I do the grocery shopping in our home, and when it comes to groceries, most of our money goes to Cub Foods. I like Cub, for several reasons. Their stores are generally very clean and well-stocked. Their produce and meat is surprisingly fresh. Not quite like Byerly's, but worth the lower cost. The employees are generally very friendly and helpful. And, to top it all off, they are cheap. Damn cheap. Probably the lowest cost around. Even better, they tend to have really great specials from time to time. In fact, using their weekly circular plus regular coupons from the Sunday newspaper as a guide for the shopping list, it is not unusual to see savings of 15 to 20 percent -- or more -- on our grocery bill.
This being the week before Thanksgiving, the Cub special advertised today was for turkeys. Jenni-O turkeys, for 37-cents a pound (which is a really great deal, considering they normally sell for around a dollar a pound). And, since we are hosting Thanksgiving dinner this year, I thought the timing to be about perfect. So I went to Cub at lunch today to pick up the turkey. Entering the meat department, sure enough, I saw a big sign for Turkeys at 37-cents a pound. What a bargain. I picked out a 22-pound bird, and headed up to the registers. The clerk told me the total -- just over $21, since that was all I was getting. I handed her $22, got the change, and headed out the door, happy with my great bargain on a turkey.
As soon as I walked out the door, the same thing that is now probably occurring to you also occurred to me: "Wait a minute, I went to public school, but even I know that, at 37-cents a pound, a 22-pound turkey should be less than $21!" I checked the tag, which said 98-cents a pound. I checked the receipt, which said the same. My first thought was to ignore it. After all, it was still just over $20 for something that will feed a whole bunch of people, and I'm generally not the kind who likes to complain. To peoples' faces, I mean. And, yet...
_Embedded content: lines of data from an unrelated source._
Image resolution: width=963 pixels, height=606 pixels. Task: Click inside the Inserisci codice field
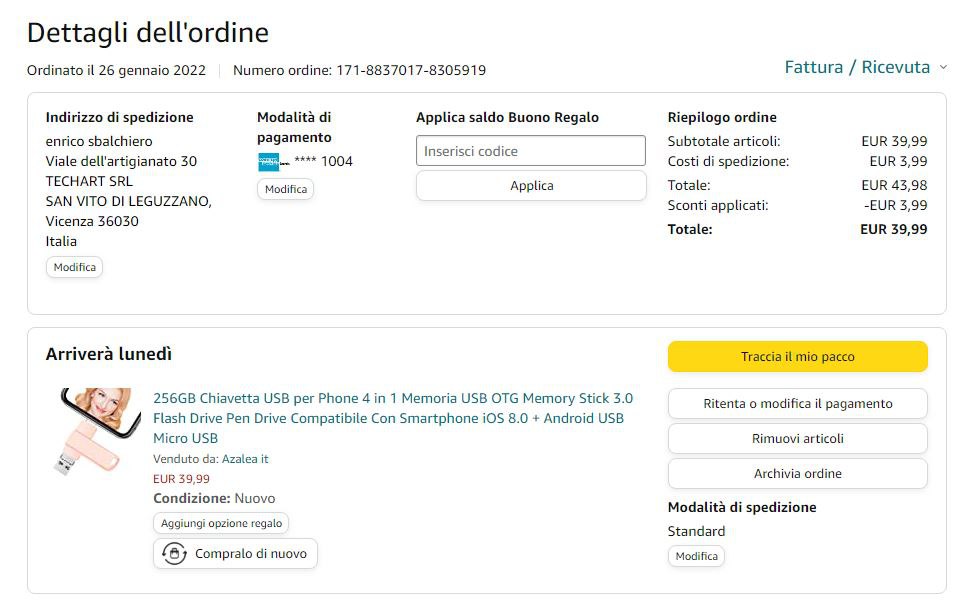point(530,151)
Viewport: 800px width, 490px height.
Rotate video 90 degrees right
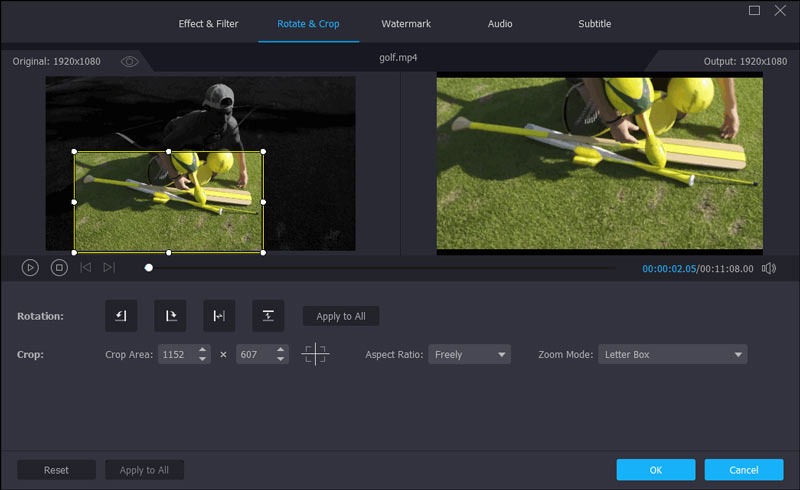(170, 316)
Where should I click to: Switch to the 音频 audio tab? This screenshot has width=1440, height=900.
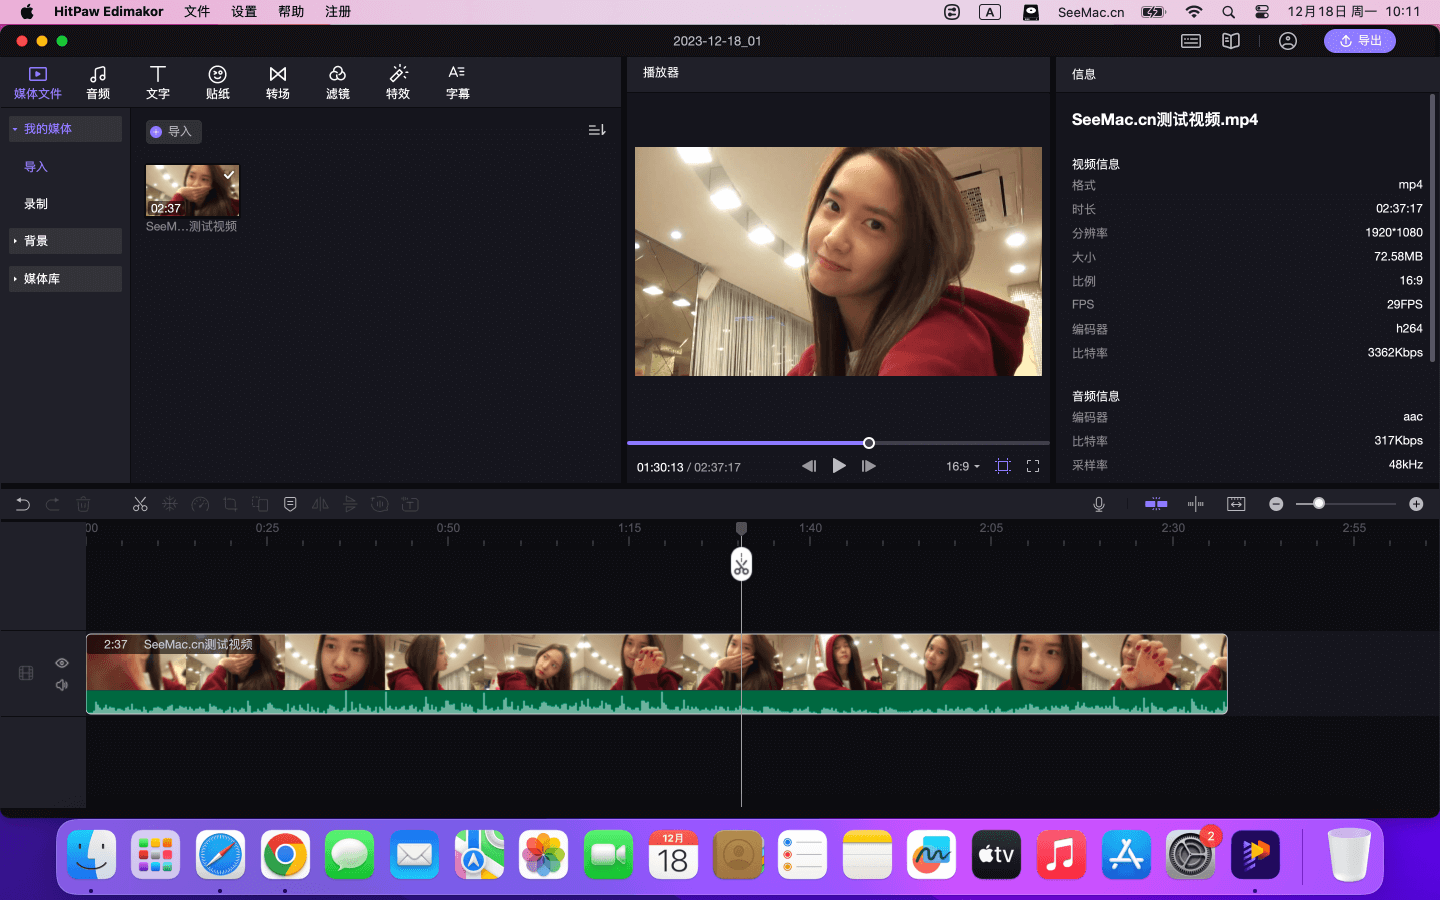[x=98, y=82]
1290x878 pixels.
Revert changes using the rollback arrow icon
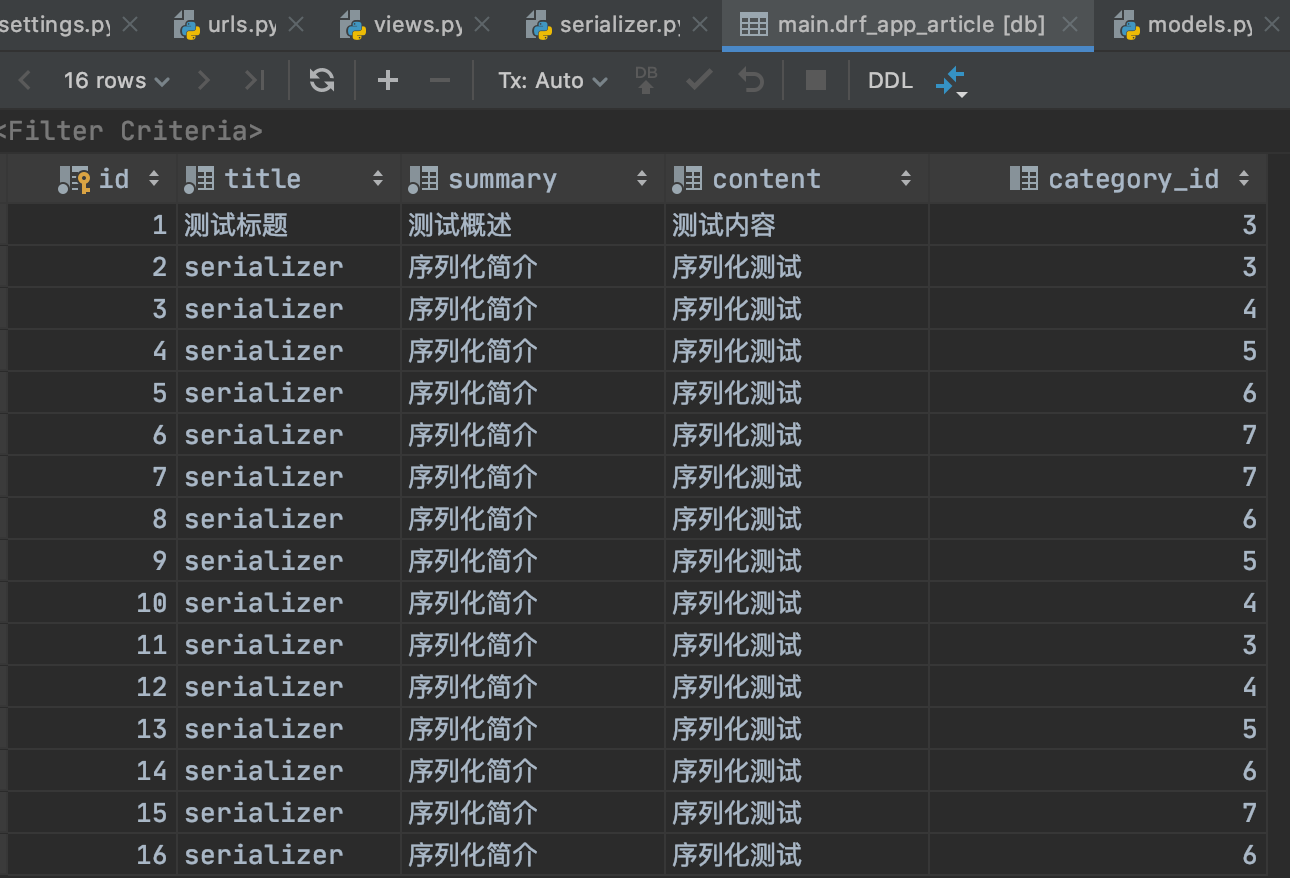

So I went back inside to the Customer Service counter and asked for clarification. She said the special price was only with a minimum $25 purchase. Hmm. Not being one to want to cause a fuss, I was leaning toward just accepting the price, but instead I said, "Well, granted, I'm not buying much today, but I do spend a large percentage of my income at Cub." (Granted, it's at the one near my home, not work, but I didn't want to bring that up.) She told me the sign clearly says "with $25 purchase." So I told her I just wanted to return the thing, and would get another one when I do some more shopping.
The expression on her face told me there may be an issue. "Well," she said, "we're not supposed to take back perishables. We end up just throwing them away." I noted I had literally walked out the door, then right back in. She said even if I had headed straight for the service counter from the registers, it would be the same rule. Then I could tell she was thinking for a moment, and suddently she brightened and said, "But I'll bet they'll let me give you the rest back. Let me just check."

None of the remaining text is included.